Created 02-08-2017 02:52 AM
Interesting question, I should try it out. That said if you can't figure out on your own or won't get other responses, then try creating a hive schema on top of your avro files, then run the following statement in hive to create a new table in orc or text format from your original avro table.
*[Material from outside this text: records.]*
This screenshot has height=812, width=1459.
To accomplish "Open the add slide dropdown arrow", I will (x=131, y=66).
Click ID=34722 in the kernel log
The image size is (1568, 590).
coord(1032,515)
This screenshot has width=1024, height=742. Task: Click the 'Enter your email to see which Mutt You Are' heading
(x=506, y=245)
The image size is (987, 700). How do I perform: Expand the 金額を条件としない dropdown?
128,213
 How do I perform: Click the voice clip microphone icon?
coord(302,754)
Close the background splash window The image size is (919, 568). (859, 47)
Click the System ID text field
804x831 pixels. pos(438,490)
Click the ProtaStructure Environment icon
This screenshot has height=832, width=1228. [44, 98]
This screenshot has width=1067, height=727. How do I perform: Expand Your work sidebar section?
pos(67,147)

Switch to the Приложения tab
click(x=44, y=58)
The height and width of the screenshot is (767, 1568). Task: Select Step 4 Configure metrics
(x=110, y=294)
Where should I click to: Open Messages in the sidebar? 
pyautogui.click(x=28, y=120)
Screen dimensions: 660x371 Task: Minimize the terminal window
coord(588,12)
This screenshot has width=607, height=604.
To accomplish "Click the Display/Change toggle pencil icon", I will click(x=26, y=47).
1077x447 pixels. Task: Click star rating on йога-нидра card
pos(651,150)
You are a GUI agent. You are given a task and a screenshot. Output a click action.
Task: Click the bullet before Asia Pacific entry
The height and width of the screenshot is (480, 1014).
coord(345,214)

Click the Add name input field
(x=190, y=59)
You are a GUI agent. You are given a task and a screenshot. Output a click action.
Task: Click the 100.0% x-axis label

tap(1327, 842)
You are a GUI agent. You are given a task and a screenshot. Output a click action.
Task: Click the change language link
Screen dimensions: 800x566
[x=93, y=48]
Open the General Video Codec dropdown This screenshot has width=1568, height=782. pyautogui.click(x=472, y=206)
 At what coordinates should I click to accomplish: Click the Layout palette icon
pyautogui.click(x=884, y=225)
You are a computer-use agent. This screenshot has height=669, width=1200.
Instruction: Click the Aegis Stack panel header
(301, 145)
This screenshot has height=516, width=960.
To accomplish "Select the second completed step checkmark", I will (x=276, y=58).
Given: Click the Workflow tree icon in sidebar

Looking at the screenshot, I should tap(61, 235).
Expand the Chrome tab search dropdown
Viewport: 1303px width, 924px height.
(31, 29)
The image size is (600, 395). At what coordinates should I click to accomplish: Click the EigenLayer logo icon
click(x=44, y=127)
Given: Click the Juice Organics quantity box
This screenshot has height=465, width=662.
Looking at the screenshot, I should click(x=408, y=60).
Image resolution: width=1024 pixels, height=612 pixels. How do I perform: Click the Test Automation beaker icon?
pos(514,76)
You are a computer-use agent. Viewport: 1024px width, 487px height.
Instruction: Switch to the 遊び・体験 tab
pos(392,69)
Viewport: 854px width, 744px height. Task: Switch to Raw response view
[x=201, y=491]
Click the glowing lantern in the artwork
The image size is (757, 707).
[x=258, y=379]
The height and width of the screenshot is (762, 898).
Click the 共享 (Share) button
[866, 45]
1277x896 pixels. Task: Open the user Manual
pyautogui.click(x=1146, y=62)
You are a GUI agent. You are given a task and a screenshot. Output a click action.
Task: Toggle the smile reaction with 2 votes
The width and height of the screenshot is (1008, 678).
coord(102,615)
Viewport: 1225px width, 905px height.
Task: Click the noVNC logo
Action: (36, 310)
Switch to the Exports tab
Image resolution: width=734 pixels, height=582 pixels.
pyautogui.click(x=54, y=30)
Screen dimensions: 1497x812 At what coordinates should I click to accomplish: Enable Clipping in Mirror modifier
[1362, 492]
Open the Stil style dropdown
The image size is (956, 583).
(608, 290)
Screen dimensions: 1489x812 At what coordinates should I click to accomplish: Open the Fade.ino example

Then you should be able to find examples of exporting with sqoop from orc or text
create table newtable as select * from avrotable
--sample avro backed hive table CREATE DATABASE DEMO; USE DEMO; CREATE EXTERNAL TABLE mailinglist COMMENT "just drop the schema right into the HQL" ROW FORMAT SERDE 'org.apache.hadoop.hive.serde2.avro.AvroSerDe' STORED AS INPUTFORMAT 'org.apache.hadoop.hive.ql.io.avro.AvroContainerInputFormat' OUTPUTFORMAT 'org.apache.hadoop.hive.ql.io.avro.AvroContainerOutputFormat' LOCATION '/tmp/rdbms' TBLPROPERTIES ( 'avro.schema.literal'='{ "type": "record", "name": "mailinglist", "namespace": "any.data", "fields": [ { "name": "id", "type": [ "null", "int" ] }, { "name": "first_name", "type": [ "null", "string" ] }, { "name": "last_name", "type": [ "null", "string" ] }, { "name": "email", "type": [ "null", "string" ] }, { "name": "gender", "type": [ "null", "string" ] } ] }');
Created 02-08-2017 02:52 AM
Interesting question, I should try it out. That said if you can't figure out on your own or won't get other responses, then try creating a hive schema on top of your avro files, then run the following statement in hive to create a new table in orc or text format from your original avro table. Then you should be able to find examples of exporting with sqoop from orc or text
create table newtable as select * from avrotable
--sample avro backed hive table CREATE DATABASE DEMO; USE DEMO; CREATE EXTERNAL TABLE mailinglist COMMENT "just drop the schema right into the HQL" ROW FORMAT SERDE 'org.apache.hadoop.hive.serde2.avro.AvroSerDe' STORED AS INPUTFORMAT 'org.apache.hadoop.hive.ql.io.avro.AvroContainerInputFormat' OUTPUTFORMAT 'org.apache.hadoop.hive.ql.io.avro.AvroContainerOutputFormat' LOCATION '/tmp/rdbms' TBLPROPERTIES ( 'avro.schema.literal'='{ "type": "record", "name": "mailinglist", "namespace": "any.data", "fields": [ { "name": "id", "type": [ "null", "int" ] }, { "name": "first_name", "type": [ "null", "string" ] }, { "name": "last_name", "type": [ "null", "string" ] }, { "name": "email", "type": [ "null", "string" ] }, { "name": "gender", "type": [ "null", "string" ] } ] }');
Created 02-08-2017 08:45 AM
Thank you Artem!
I think it is a good idea to do it this way, if there is no other possibility. We use the avro files as backup before we update the data on Teradata. If we just need some information, we can do it with the hive schema on top of the avro files.
Usually we don’t need to write the data back to Teradata. But a backup without the possibility to restore the data would be useless.